We just started coding for a cardiologist, please advise me how to assist him with his documentation and coding. We are receiving frequent denials for his Cardiac Cath billing.

PROCEDURE DONE
1. Left heart catheterization.
2. Selective coronary angiography.
3. Left ventriculogram. 
4. Abdominal aortogram.

PROCEDURE
1. A 6-French short catheter sheath was in place in right femoral artery without difficulty.
2. A 6-French catheter was utilized.
3. The patient tolerated the entire procedure very well and there was no immediate procedure-related complication. 
4. Right femoral arterial puncture site was closed with a closing device, Angio-Seal, after the arterial patency was documented. Good pedal pulse afterward. 

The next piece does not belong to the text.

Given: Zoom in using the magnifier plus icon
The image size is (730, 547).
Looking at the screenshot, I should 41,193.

COMMENTS ON CORONARY ANGIOGRAPHY
1. Main trunk of left coronary artery is practically not existent as almost separate origin of LAD and circumflex branch of left coronary artery. 
2. Wide open entire length of left anterior descending branch, including diagonal branches.
3. Circumflex branch was a rather large, single branch which was wide open.
4. Right coronary artery was wide open as well. 

COMMENTS ON LEFT VENTRICULOGRAM
1. Normal left ventricular end-diastolic volume. 
2. Normal left ventricular contractility with estimated left ventricular ejection fraction of 60%. 
3. No evidence of mitral valve prolapse or mitral insufficiency. 

COMMENTS ON HEMODYNAMICS
1. Normal left ventricular end-diastolic pressure, 9 mmHg. 
2. No pressure gradient across the aortic valve in a pull-back pressure recording. 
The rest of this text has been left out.